-- start of TEXT EXCERPT --

Finally, just in case you thought my review didn’t insult the United Nations enough, here’s an additional middle-finger salute for every man, woman, and child that lives, even nominally, under the authority of an organization which gives representation to the most vile and corrupt people on the planet:
Official United Nations Insult Counter: 7,500,000,011
I have a theory that this was better than the book.
It does have deeper characterization.
Too bad Clarke didn’t run with the Buddhist Radio Crisis. Hmm, “Buddhist Radio Crisis” sounds like it should be an anime title.
It would be a good anime title.
I think at that time the world was still naive. This book is worth a look, I’m an Arthur C Clarke fan and this wasn’t the only underwater story he wrote. The Ghost from the Grand Banks was pretty good too.
Thanks. Sounds like I need to check that one out.
Good stuff. I think I read this a long, long, time ago. I don’t remember it at all. Your review was definitely better than the book.
Yeah, I just enjoyed some of the marine resources stuff because of my previous career.
Needs MOAR United Nations insults.
I’ve considered reading this: http://amzn.to/2BDzvHB
I’m sure it would give me some more ammo.
We really don’t have the optimism for supernational governments we had half a century ago, even on the Left.
That gives me hope that people will lose their optimism for other failed institutions and forms of government.
I read this book many, many years ago. I remember being pleasantly surprised, and a lot of it has stuck with me.
Regarding the U.N. stuff, there was apparently an assumption held by some in the late 1940’s and early 1950’s that we needed a strong U.N. to ensure there wouldn’t be a third World War. It was something several prominent scientists, most notably Albert Einstein, argued in favor of, so it makes sense to me that science fiction writers of the time would’ve picked up on that.
I was impressed with the marine technology, and if the talk-radio guy had been central to the plot, instead of an afterthought, I might have thought this was a great book. Unfortunately, most of it seemed to focus on dull characters and their fragile psychologies.

-- end of TEXT EXCERPT --

> [PARTS OF THE EXERCISE]:
1. Summarize the comment thread above in two sentences.
2. In the comment thread above, which other underwater story by Arthur C. Clarke does a commenter say was pretty good?

-- start of MATERIAL --

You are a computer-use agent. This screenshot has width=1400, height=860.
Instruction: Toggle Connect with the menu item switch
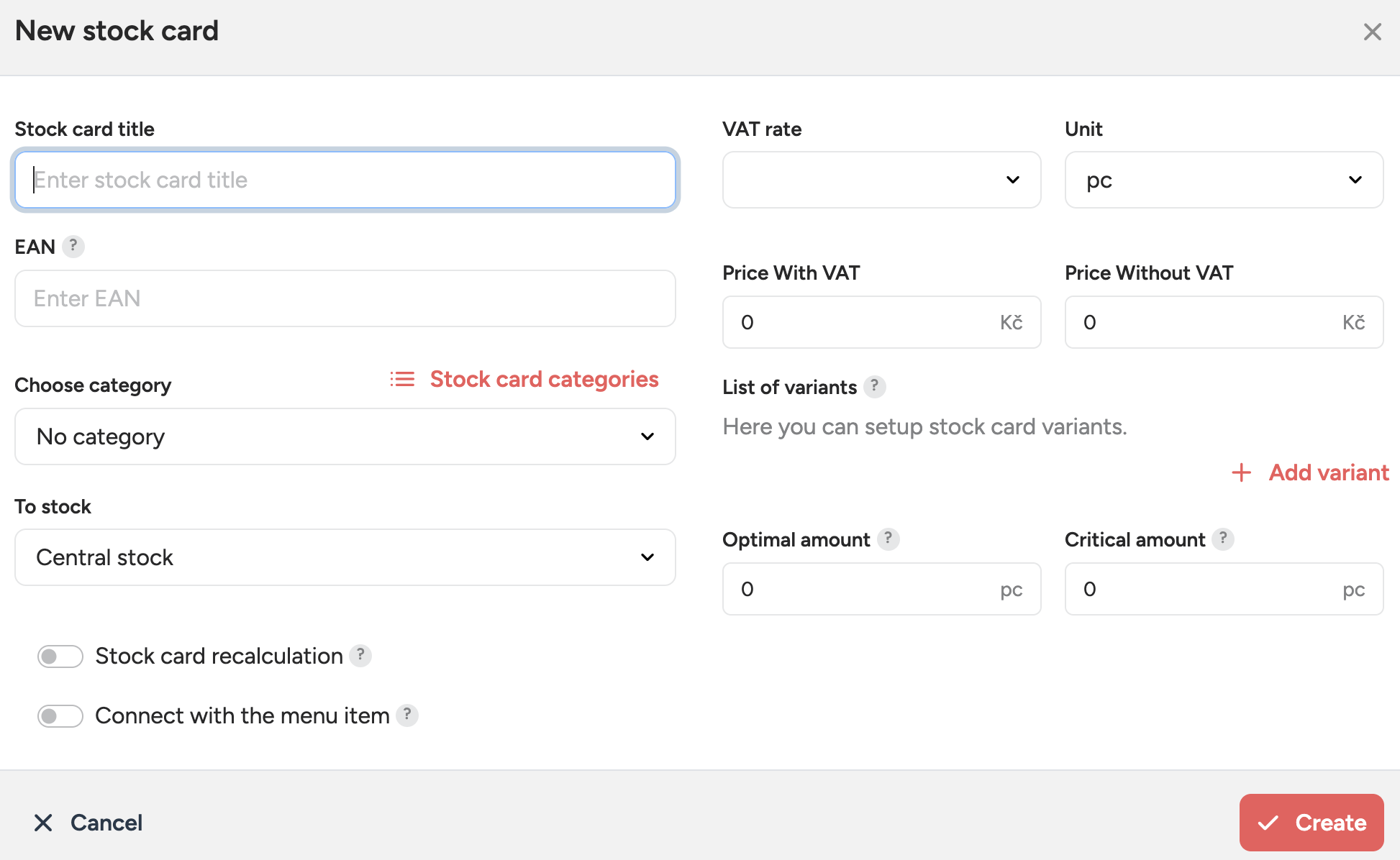pos(60,716)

-- end of MATERIAL --

> [RESULTS FOR THE EXERCISE]:
1. Commenters respond to a review of an Arthur C. Clarke book by joking about its insults to the United Nations and saying the review was better than the book. One commenter notes that some people in the late 1940s and early 1950s thought a strong U.N. was needed to prevent a third World War, and another praises the book's marine technology but finds its characters dull.

2. The Ghost from the Grand Banks.